Input material:
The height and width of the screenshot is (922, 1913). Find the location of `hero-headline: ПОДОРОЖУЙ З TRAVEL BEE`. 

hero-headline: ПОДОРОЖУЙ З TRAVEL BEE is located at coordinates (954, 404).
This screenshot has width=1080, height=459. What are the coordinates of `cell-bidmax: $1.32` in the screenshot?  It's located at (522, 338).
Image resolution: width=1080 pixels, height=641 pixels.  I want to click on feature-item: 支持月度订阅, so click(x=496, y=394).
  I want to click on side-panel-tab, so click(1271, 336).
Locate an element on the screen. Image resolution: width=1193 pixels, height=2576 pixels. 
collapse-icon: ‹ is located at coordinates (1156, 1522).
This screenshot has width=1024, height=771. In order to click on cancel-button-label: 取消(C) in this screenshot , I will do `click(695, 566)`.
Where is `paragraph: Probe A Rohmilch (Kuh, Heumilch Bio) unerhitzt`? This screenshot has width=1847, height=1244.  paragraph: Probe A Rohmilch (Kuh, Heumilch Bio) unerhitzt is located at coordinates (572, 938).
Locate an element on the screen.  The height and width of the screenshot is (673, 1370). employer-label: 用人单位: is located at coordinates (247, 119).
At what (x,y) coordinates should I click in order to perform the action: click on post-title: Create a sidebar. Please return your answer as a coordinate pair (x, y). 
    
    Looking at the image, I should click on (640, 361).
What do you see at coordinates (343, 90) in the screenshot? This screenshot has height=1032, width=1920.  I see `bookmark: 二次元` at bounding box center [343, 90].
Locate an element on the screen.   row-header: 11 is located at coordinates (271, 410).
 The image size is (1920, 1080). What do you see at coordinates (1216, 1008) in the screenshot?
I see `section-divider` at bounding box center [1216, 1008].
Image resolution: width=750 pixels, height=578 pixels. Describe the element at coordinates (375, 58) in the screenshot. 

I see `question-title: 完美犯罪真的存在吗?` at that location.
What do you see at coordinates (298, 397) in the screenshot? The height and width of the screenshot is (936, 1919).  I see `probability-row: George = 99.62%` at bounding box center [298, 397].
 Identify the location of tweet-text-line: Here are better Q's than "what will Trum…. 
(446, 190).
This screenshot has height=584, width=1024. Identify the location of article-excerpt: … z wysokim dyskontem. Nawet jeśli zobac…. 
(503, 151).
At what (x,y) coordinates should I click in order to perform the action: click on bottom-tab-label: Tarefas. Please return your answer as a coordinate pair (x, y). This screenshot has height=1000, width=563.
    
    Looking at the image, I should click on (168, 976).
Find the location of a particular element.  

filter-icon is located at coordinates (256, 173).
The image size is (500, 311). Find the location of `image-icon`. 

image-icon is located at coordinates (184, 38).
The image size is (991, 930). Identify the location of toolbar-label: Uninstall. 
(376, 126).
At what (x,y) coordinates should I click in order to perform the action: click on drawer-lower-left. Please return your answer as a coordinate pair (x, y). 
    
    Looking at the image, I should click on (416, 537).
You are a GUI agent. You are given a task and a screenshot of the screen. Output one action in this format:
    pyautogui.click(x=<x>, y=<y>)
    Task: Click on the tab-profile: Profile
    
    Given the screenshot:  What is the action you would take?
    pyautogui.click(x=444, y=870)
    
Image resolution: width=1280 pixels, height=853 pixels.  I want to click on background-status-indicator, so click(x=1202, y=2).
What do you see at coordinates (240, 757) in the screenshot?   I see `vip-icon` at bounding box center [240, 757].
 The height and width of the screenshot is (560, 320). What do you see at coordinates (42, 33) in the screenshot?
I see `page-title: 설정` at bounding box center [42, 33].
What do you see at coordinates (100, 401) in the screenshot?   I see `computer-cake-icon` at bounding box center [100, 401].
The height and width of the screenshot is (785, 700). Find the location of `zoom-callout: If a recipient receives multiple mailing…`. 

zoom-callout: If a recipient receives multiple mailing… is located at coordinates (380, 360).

Task description:
Render the lines above as a JSON list of strings, one string per line, leaving out blank lines.

Task output:
[
  "The height and width of the screenshot is (922, 1913). Find the location of `hero-headline: ПОДОРОЖУЙ З TRAVEL BEE`. ",
  "hero-headline: ПОДОРОЖУЙ З TRAVEL BEE is located at coordinates (954, 404).",
  "This screenshot has width=1080, height=459. What are the coordinates of `cell-bidmax: $1.32` in the screenshot?  It's located at (522, 338).",
  "Image resolution: width=1080 pixels, height=641 pixels.  I want to click on feature-item: 支持月度订阅, so click(x=496, y=394).",
  "  I want to click on side-panel-tab, so click(1271, 336).",
  "Locate an element on the screen. Image resolution: width=1193 pixels, height=2576 pixels. ",
  "collapse-icon: ‹ is located at coordinates (1156, 1522).",
  "This screenshot has width=1024, height=771. In order to click on cancel-button-label: 取消(C) in this screenshot , I will do `click(695, 566)`.",
  "Where is `paragraph: Probe A Rohmilch (Kuh, Heumilch Bio) unerhitzt`? This screenshot has width=1847, height=1244.  paragraph: Probe A Rohmilch (Kuh, Heumilch Bio) unerhitzt is located at coordinates (572, 938).",
  "Locate an element on the screen.  The height and width of the screenshot is (673, 1370). employer-label: 用人单位: is located at coordinates (247, 119).",
  "At what (x,y) coordinates should I click in order to perform the action: click on post-title: Create a sidebar. Please return your answer as a coordinate pair (x, y). ",
  "    Looking at the image, I should click on (640, 361).",
  "What do you see at coordinates (343, 90) in the screenshot? This screenshot has height=1032, width=1920.  I see `bookmark: 二次元` at bounding box center [343, 90].",
  "Locate an element on the screen.   row-header: 11 is located at coordinates (271, 410).",
  " The image size is (1920, 1080). What do you see at coordinates (1216, 1008) in the screenshot?",
  "I see `section-divider` at bounding box center [1216, 1008].",
  "Image resolution: width=750 pixels, height=578 pixels. Describe the element at coordinates (375, 58) in the screenshot. ",
  "I see `question-title: 完美犯罪真的存在吗?` at that location.",
  "What do you see at coordinates (298, 397) in the screenshot? The height and width of the screenshot is (936, 1919).  I see `probability-row: George = 99.62%` at bounding box center [298, 397].",
  " Identify the location of tweet-text-line: Here are better Q's than \"what will Trum…. ",
  "(446, 190).",
  "This screenshot has height=584, width=1024. Identify the location of article-excerpt: … z wysokim dyskontem. Nawet jeśli zobac…. ",
  "(503, 151).",
  "At what (x,y) coordinates should I click in order to perform the action: click on bottom-tab-label: Tarefas. Please return your answer as a coordinate pair (x, y). This screenshot has height=1000, width=563.",
  "    Looking at the image, I should click on (168, 976).",
  "Find the location of a particular element.  ",
  "filter-icon is located at coordinates (256, 173).",
  "The image size is (500, 311). Find the location of `image-icon`. ",
  "image-icon is located at coordinates (184, 38).",
  "The image size is (991, 930). Identify the location of toolbar-label: Uninstall. ",
  "(376, 126).",
  "At what (x,y) coordinates should I click in order to perform the action: click on drawer-lower-left. Please return your answer as a coordinate pair (x, y). ",
  "    Looking at the image, I should click on (416, 537).",
  "You are a GUI agent. You are given a task and a screenshot of the screen. Output one action in this format:",
  "    pyautogui.click(x=<x>, y=<y>)",
  "    Task: Click on the tab-profile: Profile",
  "    Given the screenshot:  What is the action you would take?",
  "    pyautogui.click(x=444, y=870)",
  "Image resolution: width=1280 pixels, height=853 pixels.  I want to click on background-status-indicator, so click(x=1202, y=2).",
  "What do you see at coordinates (240, 757) in the screenshot?   I see `vip-icon` at bounding box center [240, 757].",
  " The height and width of the screenshot is (560, 320). What do you see at coordinates (42, 33) in the screenshot?",
  "I see `page-title: 설정` at bounding box center [42, 33].",
  "What do you see at coordinates (100, 401) in the screenshot?   I see `computer-cake-icon` at bounding box center [100, 401].",
  "The height and width of the screenshot is (785, 700). Find the location of `zoom-callout: If a recipient receives multiple mailing…`. ",
  "zoom-callout: If a recipient receives multiple mailing… is located at coordinates (380, 360)."
]